**Work to complete**: Exactly as they appear, output all of the records. Skip any images.

**Data in this exercise**:
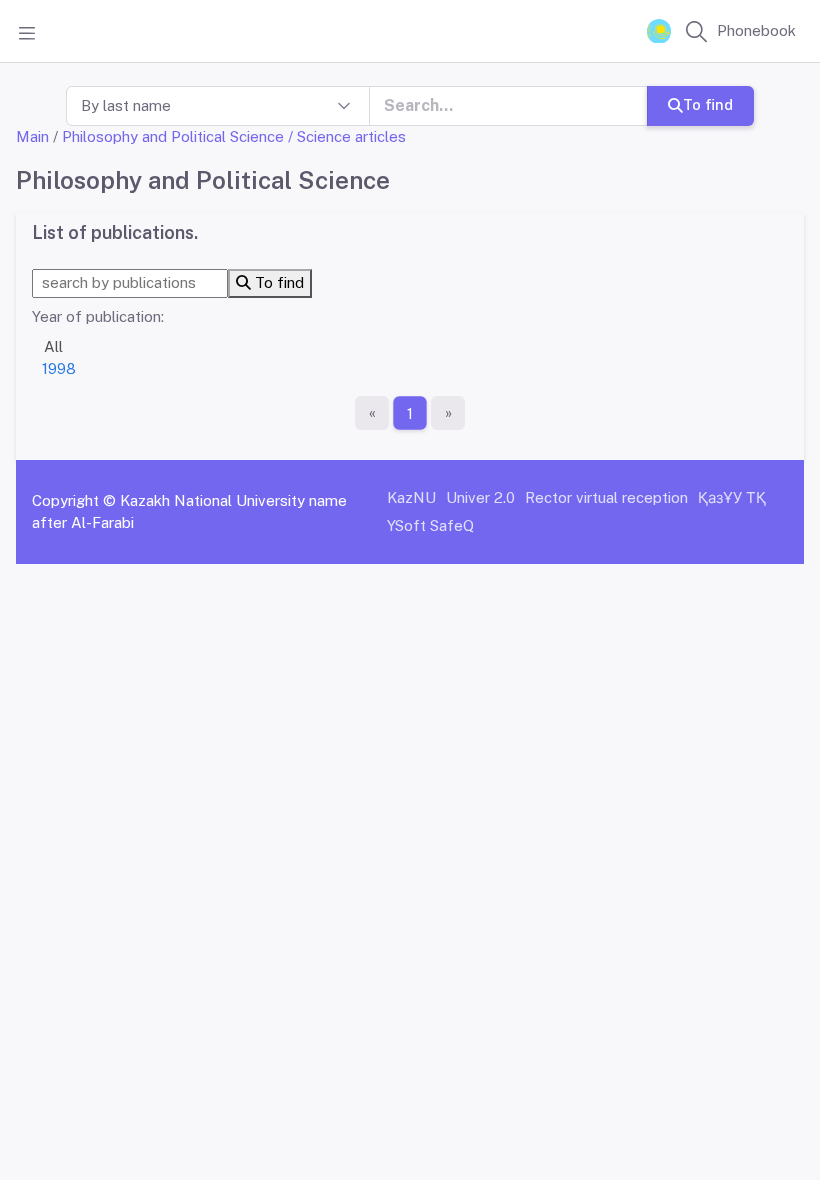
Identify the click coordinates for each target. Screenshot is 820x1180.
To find (708, 104)
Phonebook (756, 30)
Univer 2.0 (480, 497)
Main (32, 136)
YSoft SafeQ (430, 525)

**Exercise answer**:
Identify the click coordinates for each target. Screenshot is 820x1180.
To find (708, 104)
Phonebook (756, 30)
Univer 2.0 (480, 497)
Main (32, 136)
YSoft SafeQ (430, 525)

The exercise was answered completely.